(Beginning of DATA FOR PROCESSING)

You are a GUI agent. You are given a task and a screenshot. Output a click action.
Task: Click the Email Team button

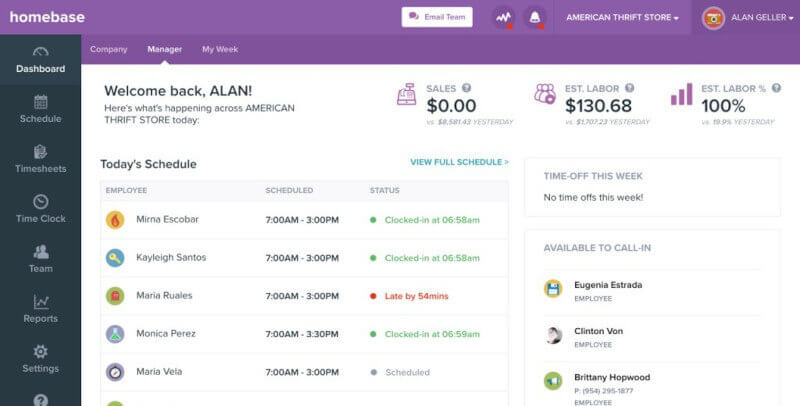click(x=437, y=17)
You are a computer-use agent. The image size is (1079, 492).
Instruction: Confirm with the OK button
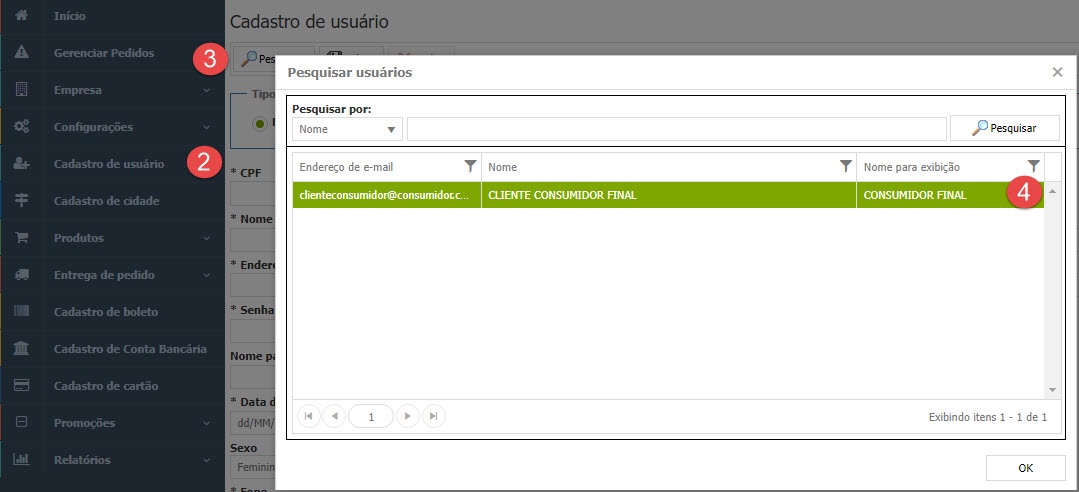coord(1024,467)
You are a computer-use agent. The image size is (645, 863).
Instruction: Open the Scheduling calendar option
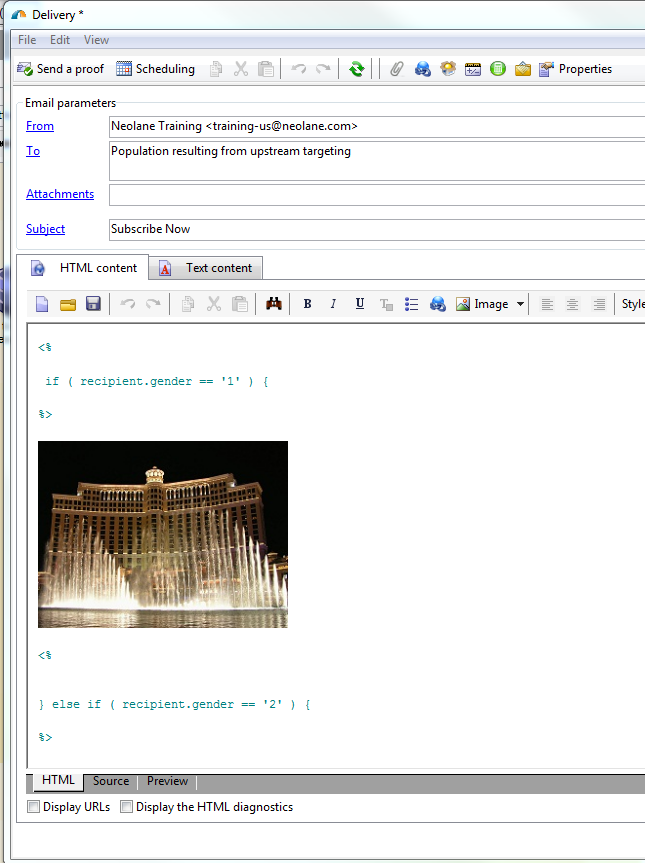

(End of DATA FOR PROCESSING)

PROBLEM DESCRIPTION: If the material above contains pictures, exclude them from an otherwise exact transcription.

EXERCISE ANSWER:
You are a GUI agent. You are given a task and a screenshot. Output a click action.
Task: Click the Email Team button

click(x=437, y=17)
You are a computer-use agent. The image size is (1079, 492).
Instruction: Confirm with the OK button
coord(1024,467)
You are a computer-use agent. The image size is (645, 863).
Instruction: Open the Scheduling calendar option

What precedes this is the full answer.